→ **EXERCISE BRIEF**
Your answer should be an exact copy of the lines from the one holding "The height and" to the end of the material below, pictures left out.
----- RAW DATA -----
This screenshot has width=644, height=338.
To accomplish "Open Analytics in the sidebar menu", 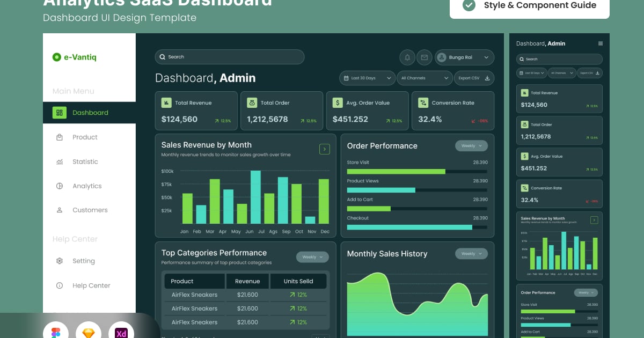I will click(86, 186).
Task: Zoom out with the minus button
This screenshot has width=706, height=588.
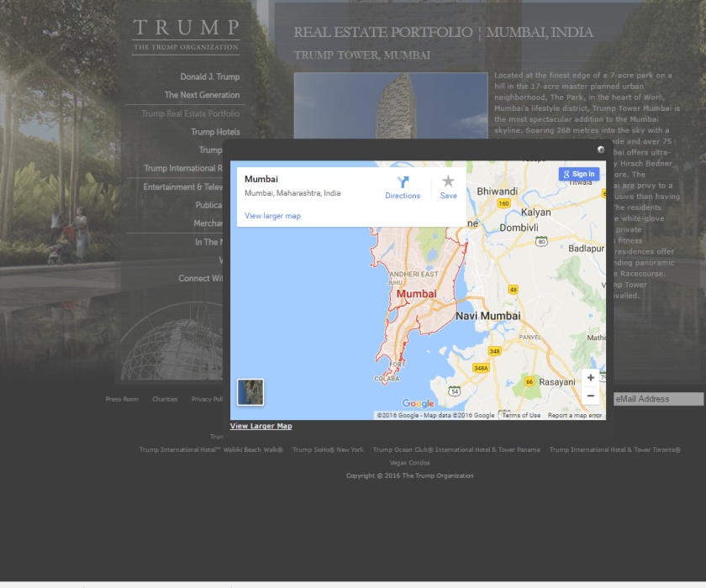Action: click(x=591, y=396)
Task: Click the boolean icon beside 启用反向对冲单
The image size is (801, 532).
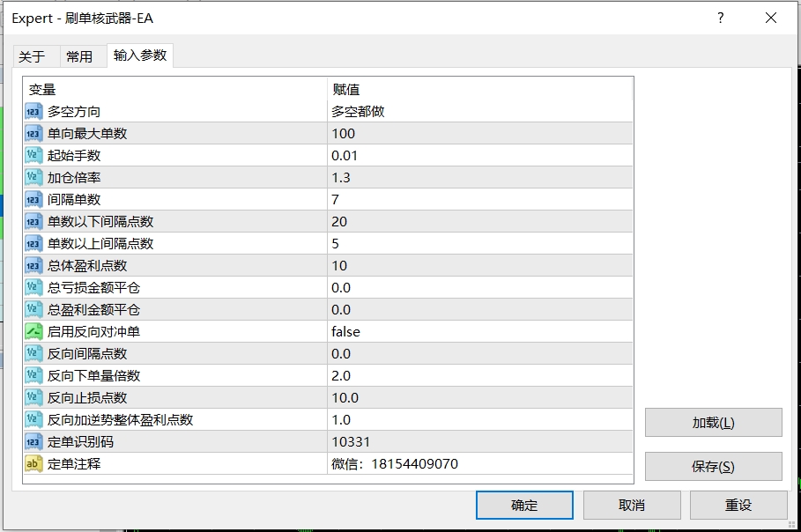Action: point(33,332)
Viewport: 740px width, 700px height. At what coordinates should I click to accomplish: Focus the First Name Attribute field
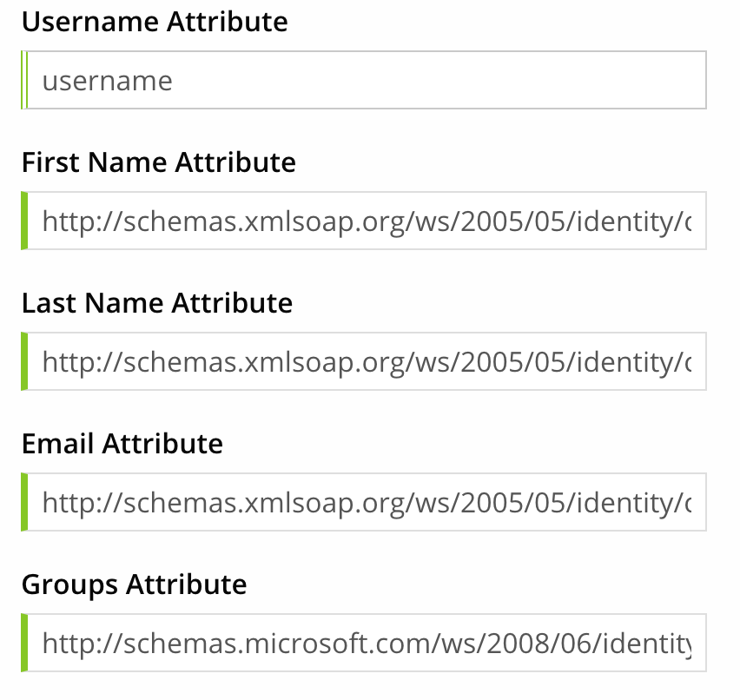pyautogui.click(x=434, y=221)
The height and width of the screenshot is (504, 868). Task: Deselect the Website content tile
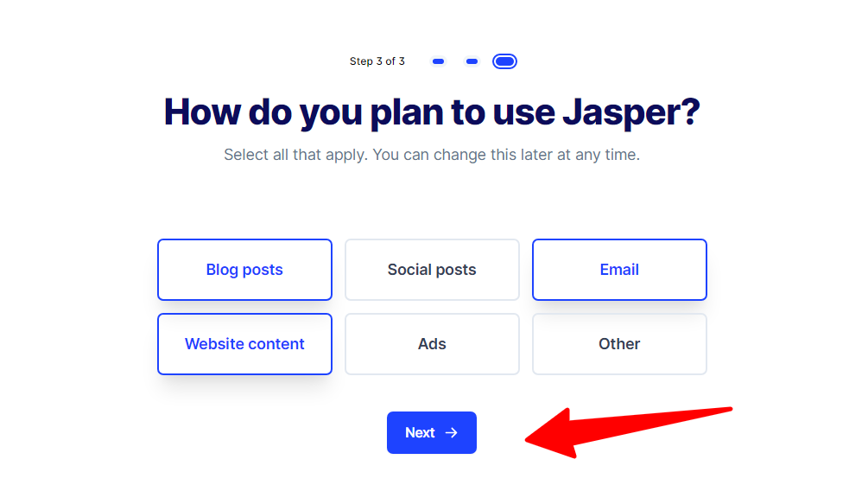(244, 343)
-----
→ **SOLUTION**
The height and width of the screenshot is (504, 868). Task: Deselect the Website content tile
(244, 343)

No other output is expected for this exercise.